Glutamate-mediated neurodysfunction plays a crucial role in the pathogenesis of human immunodeficiency virus (HIV) and simian immunodeficiency virus (SIV) encephalitis. The regulation of glutamatergic neurotransmission in inflammation is a complex interaction between activation of immune mediators and adaptive changes in the functional elements of the glutamatergic synapse. Our studies in simian immunodeficiency virus (SIV)-infected macaques disclosed disruption of excitatory amino acid transporters (EAATs), the cardinal glutamate clearing system, during SIV infection and a dramatic loss of EAATs associated with development of rapid acquired immunodeficiency syndrome (AIDS) which was paralleled by activated microglia.

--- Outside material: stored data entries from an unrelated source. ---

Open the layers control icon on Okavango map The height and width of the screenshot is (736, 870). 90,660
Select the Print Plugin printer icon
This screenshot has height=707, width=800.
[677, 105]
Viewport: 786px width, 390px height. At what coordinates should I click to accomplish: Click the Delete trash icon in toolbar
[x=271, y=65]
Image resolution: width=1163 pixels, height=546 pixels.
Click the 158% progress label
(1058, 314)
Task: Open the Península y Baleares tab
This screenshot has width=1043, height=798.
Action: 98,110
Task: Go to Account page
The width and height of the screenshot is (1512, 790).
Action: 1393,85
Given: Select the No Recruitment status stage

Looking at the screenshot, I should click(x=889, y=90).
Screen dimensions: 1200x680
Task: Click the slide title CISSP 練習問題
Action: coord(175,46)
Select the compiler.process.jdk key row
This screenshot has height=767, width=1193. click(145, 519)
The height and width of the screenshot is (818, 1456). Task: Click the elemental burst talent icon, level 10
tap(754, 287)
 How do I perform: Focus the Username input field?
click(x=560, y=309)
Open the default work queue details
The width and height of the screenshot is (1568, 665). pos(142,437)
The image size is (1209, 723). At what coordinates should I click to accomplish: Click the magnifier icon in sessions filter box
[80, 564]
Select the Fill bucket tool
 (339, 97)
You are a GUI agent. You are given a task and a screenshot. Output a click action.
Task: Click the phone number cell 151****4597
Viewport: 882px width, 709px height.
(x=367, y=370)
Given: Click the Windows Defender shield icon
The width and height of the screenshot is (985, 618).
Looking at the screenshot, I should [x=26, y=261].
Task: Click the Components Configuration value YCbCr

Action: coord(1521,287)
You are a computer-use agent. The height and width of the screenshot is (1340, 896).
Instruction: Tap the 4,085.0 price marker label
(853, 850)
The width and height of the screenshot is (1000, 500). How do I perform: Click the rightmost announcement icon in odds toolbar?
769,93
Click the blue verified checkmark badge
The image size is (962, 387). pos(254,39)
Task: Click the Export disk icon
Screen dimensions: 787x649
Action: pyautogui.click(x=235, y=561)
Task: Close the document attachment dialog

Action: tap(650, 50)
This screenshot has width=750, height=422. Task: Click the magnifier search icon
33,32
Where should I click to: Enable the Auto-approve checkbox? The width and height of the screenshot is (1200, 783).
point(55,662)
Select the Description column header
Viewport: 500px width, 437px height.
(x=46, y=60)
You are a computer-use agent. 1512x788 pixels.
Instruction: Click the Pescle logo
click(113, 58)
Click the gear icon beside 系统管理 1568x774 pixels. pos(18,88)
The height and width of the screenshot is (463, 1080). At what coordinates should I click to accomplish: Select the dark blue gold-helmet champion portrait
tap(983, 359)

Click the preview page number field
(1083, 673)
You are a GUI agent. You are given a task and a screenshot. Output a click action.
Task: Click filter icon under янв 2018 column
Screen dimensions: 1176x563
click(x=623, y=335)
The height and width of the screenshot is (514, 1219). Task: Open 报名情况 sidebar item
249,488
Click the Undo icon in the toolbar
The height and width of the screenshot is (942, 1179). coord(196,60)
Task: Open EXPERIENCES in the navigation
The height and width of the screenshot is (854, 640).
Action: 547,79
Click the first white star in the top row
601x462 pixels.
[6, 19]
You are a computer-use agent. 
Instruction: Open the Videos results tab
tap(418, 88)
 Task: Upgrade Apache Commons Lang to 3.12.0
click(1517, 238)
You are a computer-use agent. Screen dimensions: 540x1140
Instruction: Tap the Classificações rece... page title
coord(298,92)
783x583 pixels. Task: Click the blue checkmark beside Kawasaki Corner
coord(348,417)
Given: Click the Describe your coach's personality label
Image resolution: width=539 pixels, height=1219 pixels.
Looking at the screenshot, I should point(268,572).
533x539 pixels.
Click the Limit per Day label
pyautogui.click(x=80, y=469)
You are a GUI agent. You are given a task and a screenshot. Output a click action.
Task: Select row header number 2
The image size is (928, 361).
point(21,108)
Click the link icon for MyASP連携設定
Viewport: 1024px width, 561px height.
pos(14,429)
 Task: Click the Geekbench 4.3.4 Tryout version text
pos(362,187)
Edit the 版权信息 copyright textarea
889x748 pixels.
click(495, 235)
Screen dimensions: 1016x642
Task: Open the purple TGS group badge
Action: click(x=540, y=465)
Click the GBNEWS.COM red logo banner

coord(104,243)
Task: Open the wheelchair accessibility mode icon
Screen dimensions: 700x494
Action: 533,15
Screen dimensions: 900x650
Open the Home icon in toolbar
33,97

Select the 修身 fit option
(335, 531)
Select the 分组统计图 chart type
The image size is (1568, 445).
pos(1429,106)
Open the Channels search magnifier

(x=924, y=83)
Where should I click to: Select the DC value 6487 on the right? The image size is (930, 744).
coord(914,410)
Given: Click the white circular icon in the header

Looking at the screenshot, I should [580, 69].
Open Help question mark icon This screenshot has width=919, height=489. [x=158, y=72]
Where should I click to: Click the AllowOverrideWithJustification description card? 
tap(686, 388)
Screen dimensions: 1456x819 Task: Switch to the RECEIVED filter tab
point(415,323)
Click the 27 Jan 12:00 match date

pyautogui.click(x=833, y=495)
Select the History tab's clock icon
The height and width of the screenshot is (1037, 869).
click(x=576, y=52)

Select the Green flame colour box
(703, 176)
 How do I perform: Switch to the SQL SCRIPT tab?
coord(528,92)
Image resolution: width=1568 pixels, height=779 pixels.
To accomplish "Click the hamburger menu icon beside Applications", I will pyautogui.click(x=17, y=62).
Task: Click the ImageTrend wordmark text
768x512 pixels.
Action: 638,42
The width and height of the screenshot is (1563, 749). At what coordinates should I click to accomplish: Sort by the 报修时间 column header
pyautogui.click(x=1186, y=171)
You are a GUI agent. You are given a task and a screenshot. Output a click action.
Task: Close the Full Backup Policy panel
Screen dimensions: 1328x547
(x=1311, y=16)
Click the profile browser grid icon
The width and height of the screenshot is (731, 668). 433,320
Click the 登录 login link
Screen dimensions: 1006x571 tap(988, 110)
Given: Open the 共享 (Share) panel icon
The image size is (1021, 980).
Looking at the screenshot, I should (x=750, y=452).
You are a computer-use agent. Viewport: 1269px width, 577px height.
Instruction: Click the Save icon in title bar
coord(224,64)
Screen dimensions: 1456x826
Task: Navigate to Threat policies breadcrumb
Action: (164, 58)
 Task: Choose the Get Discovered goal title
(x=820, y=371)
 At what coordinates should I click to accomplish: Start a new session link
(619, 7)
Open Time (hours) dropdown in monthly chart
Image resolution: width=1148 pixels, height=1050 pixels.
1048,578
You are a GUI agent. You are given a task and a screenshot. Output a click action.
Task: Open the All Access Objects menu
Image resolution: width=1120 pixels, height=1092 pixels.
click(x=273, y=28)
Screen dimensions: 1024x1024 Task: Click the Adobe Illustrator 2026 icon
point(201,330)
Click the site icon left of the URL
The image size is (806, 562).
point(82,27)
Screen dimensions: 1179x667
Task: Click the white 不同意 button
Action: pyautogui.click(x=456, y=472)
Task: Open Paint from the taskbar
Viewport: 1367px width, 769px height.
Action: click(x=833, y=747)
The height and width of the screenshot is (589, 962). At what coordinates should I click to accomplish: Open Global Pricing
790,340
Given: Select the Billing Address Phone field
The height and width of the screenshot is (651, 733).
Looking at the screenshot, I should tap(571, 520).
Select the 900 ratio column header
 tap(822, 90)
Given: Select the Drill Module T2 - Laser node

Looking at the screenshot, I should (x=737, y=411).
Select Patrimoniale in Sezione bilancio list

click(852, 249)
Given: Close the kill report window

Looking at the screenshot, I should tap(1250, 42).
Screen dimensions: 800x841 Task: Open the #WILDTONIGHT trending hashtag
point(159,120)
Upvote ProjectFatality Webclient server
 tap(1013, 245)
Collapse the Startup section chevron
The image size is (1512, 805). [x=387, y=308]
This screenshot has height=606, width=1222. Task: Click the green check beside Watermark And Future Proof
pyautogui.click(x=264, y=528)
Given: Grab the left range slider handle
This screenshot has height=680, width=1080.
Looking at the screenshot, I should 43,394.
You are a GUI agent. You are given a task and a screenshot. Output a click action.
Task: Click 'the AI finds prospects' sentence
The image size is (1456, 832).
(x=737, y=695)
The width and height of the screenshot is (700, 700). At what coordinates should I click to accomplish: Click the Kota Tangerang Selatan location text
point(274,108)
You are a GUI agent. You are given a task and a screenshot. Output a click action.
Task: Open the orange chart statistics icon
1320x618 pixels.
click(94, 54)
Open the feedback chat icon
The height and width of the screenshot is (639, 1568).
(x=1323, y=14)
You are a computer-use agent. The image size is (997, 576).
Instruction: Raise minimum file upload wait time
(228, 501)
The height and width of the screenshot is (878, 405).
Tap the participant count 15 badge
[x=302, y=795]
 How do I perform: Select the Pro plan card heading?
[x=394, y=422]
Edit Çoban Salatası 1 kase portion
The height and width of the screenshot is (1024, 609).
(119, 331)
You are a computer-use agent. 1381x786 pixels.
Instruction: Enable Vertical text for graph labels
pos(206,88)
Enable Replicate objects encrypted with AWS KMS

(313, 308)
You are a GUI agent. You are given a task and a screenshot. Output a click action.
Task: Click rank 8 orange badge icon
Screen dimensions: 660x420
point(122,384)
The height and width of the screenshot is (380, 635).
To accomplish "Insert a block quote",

N-methyl-D-aspartate (NMDA) receptor activation is involved in the pathogenetic cascades of neurodegenerative disorders including HIV dementia. The NMDA receptor antagonist memantine is being discussed as a potential adjunctive therapeutic drug for HIV dementia. Interestingly, in the SIV animal model, treatment with memantine during early asymptomatic stage prevented the onset of dopamine deficits in the brains of SIV-infected macaques and specifically up-regulated the brain-derived neurotrophic factor (BDNF). Our data support the glutamate hypothesis for the development of HIV dementia and suggest that the impairment of glutamate clearing plays an important role in the pathogenesis of HIV dementia and SIV encephalitis. Moreover, memantine might be a suitable drug for the treatment of HIV dementia due to its neuroprotective effect.